The second, and more important thing, is to innovate and adapt to the latest trends in manufacturing, in order to make the product most economically and efficiently, without compromising on quality. This is possible only with the use of latest technologies, and in the case of manufacturing, use of automation and robotics.
The Benefits of Implementing Data-Driven Manufacturing Practices
Data has often been compared to oil or gold, which are high value commodities, indicating the importance of data. Manufacturing being a high risk, capital intensive business should always be based on data derived from various sources. In the digital era, smart and affordable sensors in conjunction with the Industrial Internet of Things (IIoT) have made data capturing easy, but not all enterprises have succeeded in making use of this data, which is humongous and unstructured at the source. Use of artificial intelligence in data analytics helps in getting the structured data, which is further refined by applying machine learning algorithms.

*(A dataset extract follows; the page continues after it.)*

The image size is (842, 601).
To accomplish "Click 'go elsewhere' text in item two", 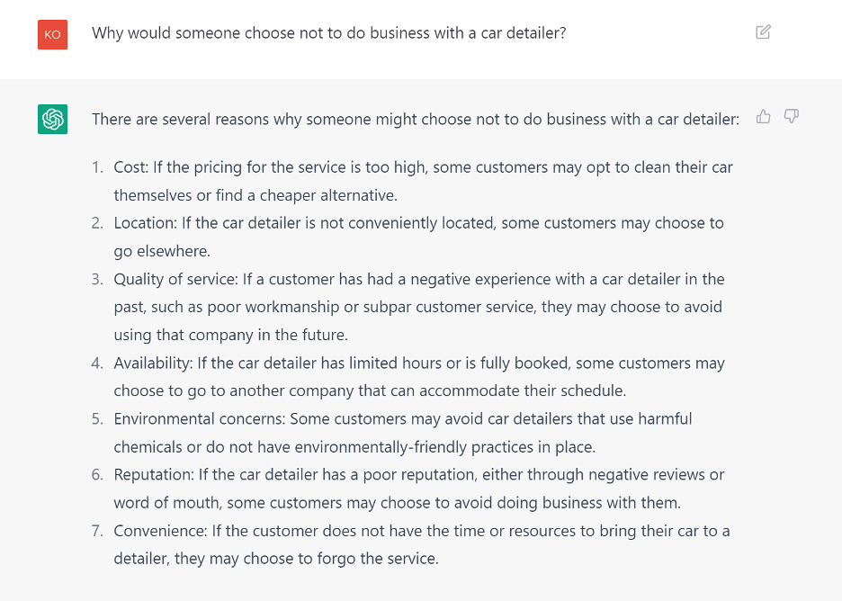I will point(162,251).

Once implemented, data driven manufacturing has several benefits that come with better planning, enhanced productivity and optimization of resources, besides better maintenance practices that prevent unexpected downtime.
The Benefits Can Be Summarized Thus:
Greater transparency: Structured data clearly brings out the facts of the entire process offering better visibility, discovering bottlenecks and exposing inefficiencies and poor maintenance practices, helping a better understanding of the situation by all stakeholders, which also instills accountability.

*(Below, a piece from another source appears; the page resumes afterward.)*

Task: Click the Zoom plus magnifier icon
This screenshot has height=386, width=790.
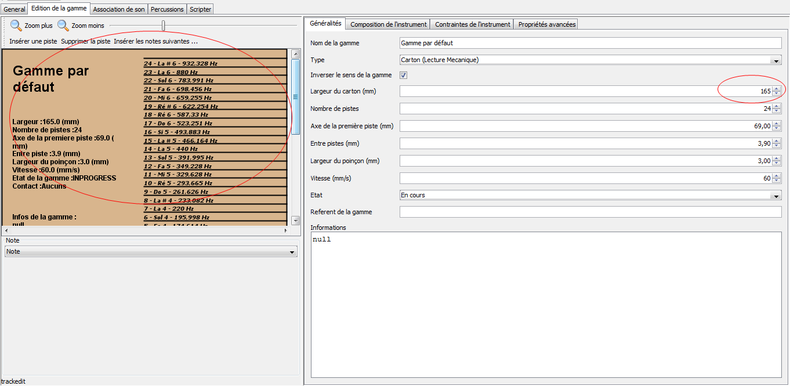Action: pyautogui.click(x=16, y=26)
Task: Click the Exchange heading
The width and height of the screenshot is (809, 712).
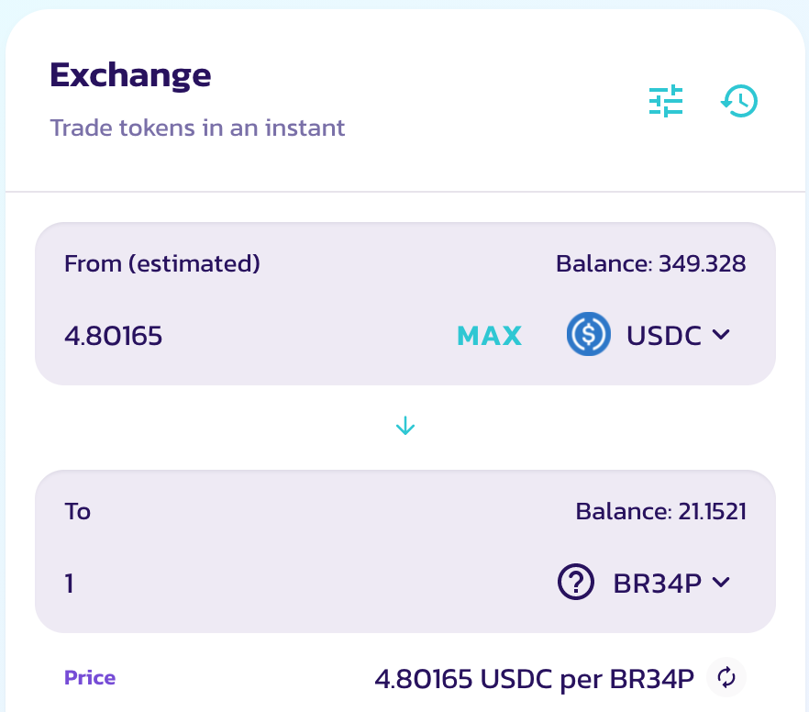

Improvement and innovation: Better visibility of the process of manufacturing automatically leads to continuous improvement to overcome the drawbacks, and promotes innovation to overcome the difficulties, incentivizing performance as well as engendering a competitive spirit among the workers as the metrics are now measured and monitored.
Predictive maintenance: With better data analytics, it is easier to implement predictive and prescriptive maintenance practices based on machine monitoring and anticipating failure, which avoids unexpected downtime. Maintenance schedules can be planned in advance to avoid stoppage of work during busy production schedules.
Faster decision making: Insights gained from data analytics helps in making quick decisions about inventory planning and streamlining of supply chain with further optimization of resources, that avoids both – sudden running out of parts and components as well as pile up of surplus inventory. With faster decision making, organizations benefit from quick order fulfillment and better customer satisfaction.
Cost reduction: Lessons derived from data analytics help streamline the total production process that eliminates inefficiencies, optimizes manpower with more automation, and minimizes waste. With incremental measures like these, production efficiency increases resulting in overall cost reduction, also improving product quality in the process.
With all the available resources today in terms of data gathering and analytics, there is little surprise that the future of manufacturing will be data-driven. As analytics get better with AI and ML working in tandem to further improve the predictions and increase transparency, manufacturing industries stand to gain the most. This would be achieved by following a three-pronged approach: deriving actionable insights; predicting future outcomes; and enabling self-optimizing systems for autonomous self correction. However, there are some critical challenges in the process, especially when it comes to legacy plants and organization cultures that still follow the siloed approach preventing information sharing. Another area is system security and the growing cybersecurity concerns with the proliferation of IIoT devices that are vulnerable to hacking. These are the areas that need professional expertise and enterprises must be willing to seek help from the right quarters.